Porticciolo di Marina e Piazza dei Grani

The small port of Marina and Piazza dei Grani


These two places represent the origins of the town of Piombino.  When in 809 A.D. Populonia underwent its final devastating looting by Greek Orobiti pirates, the inhabitants sought refuge in the natural harbour to the south of the Promontory, which they knew to be a plentiful water source. The village gradually expanded to take on the appearance of a town created around its thriving commercial port.

After experiencing the institutional form of a Free Town from the 1150s until 1233, Piombino joined the powerful Maritime Republic of Pisa. The Republic decided to build of the Church of S. Antimo sopra i Canali, whose bell tower ‘La Tarsinata’ was also performing the duties of sighting and control of navigation in the waters of the canal. After the advent of power of the Appiani, Jacopo III realised a major modernisation of the port facilities in 1470, which was followed by those of 1696, ordered by the Ludovisi, who then dominated.

Up to the 1930s the small port of Marina, as it has always been called, represented the nerve centre of the maritime trade of the town with all the Mediterranean countries, until the existing trading port of Porto Vecchio took over, because of its size and practicality. The Porticciolo is today a spot for pleasure boats and amateur fishermen who pass down local maritime traditions.


There was a large open space called ‘The Piaggione’ behind the Marina. This was closed to the marine panorama by the walls that joined the San Sebastiano corner of what is now Piazza Giovanni Bovio, to the Sea Door.

In 1853 the town council designated the square for the drying of grain. The area was levelled, drained, equipped with steps, paved with sandstone slabs and bordered by small columns of the same material. It was then that the area took the official name of Piazzetta dei Grani (The little square of grains).

Until the nineteenth century, the Sea Door was closed at night for security reasons, but this prevented the night-time water supply to the Fountain. A tank was built inside the Door itself to overcome this inconvenience, and until a few years ago it was still being filled with water from that Fountain.

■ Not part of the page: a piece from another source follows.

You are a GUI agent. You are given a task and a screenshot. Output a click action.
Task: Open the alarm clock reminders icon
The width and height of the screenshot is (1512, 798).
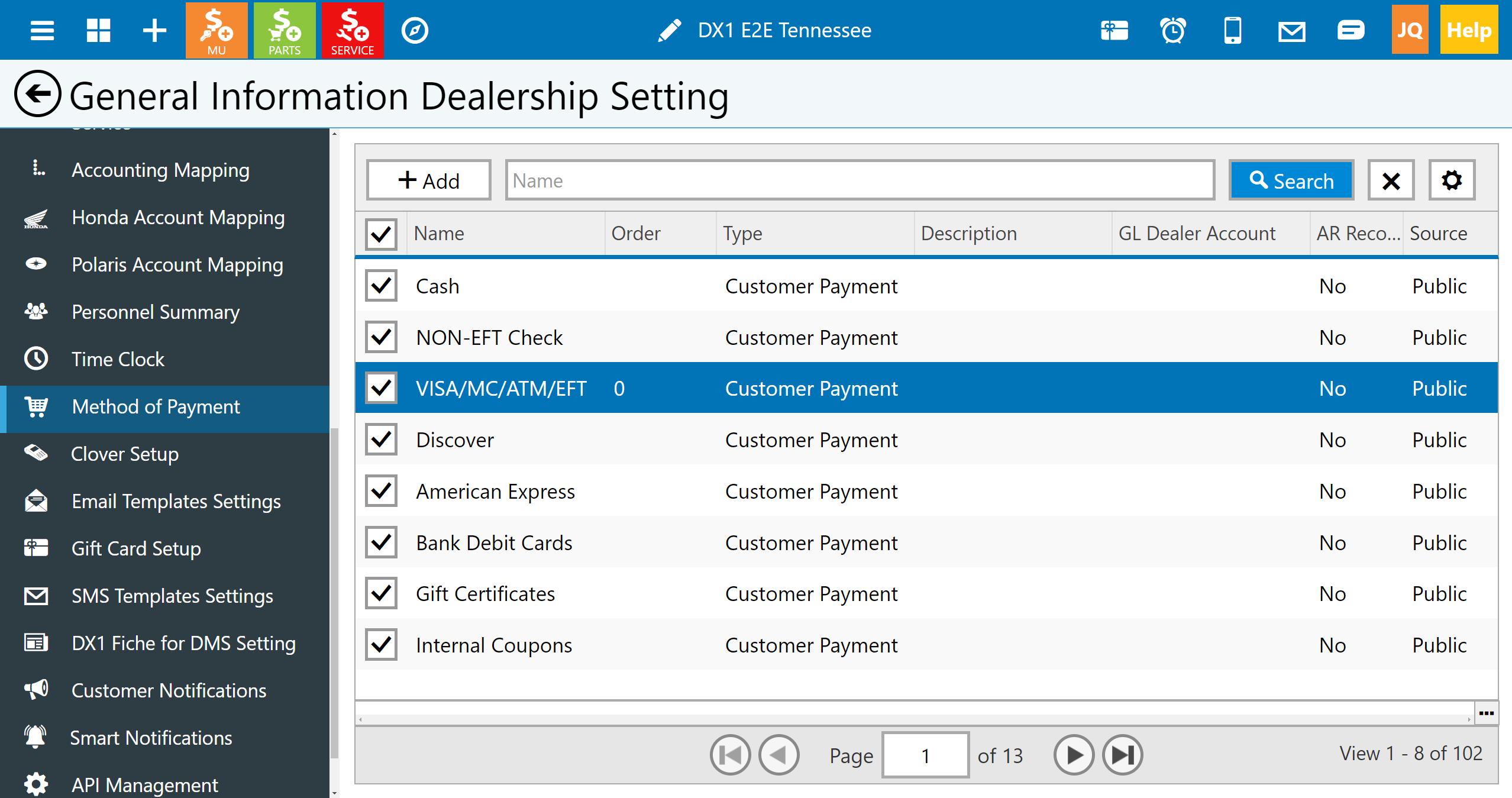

The Sea Door, erected in the early thirteenth century, was coeval to the Torrione, and was located between the Piazzetta dei Grani and the Fountain. According to the drawings and photos in our possession, it was a massive wooden exterior door which defended a strong, nearly square-shaped, construction. The view of the harbour was assured by a loggia supported by cornices which appear, by their colour, to be made in travertine.

The Sea Door was demolished in 1897 to allow easy transit for freight traffic to and from the Marina. After a few years the wall met a similar fate and was replaced by an iron railing. So the Piazzetta dei Grani was opened up to the evocative seascape.

The place was the resort of fishermen who exchanged seafaring traditions and techniques. They repaired their damaged nets and spread them out in the sun to dry. It was also where people stopped to read, meditate and enjoy the warm sun of our climate.

The air raids of World War II brought serious damage to the whole of the existing building between the Square and the overlying via Cavour.  In 1967 the area was completely cleared and provisionally furnished with side bastions, a staircase and unsuitable paving! All this in anticipation of better suggestions and measures to restore the area to an acceptable urban decor.

Truth or fable?  The names of the two roads that go from the square up to the higher level, were via Sferracavalli (un-shoe the horses) and via Sferrasomari (un-shoe the donkeys). Tradition has it that on one side there were the stables for the horses, on the other those of donkeys and mules, and the steep slopes of the two roads caused the un-shoeing of their hooves.  Sferracavalli has kept its ancient name; Sferrasomari was replaced in 1839 by the more noble name of Via della Marina.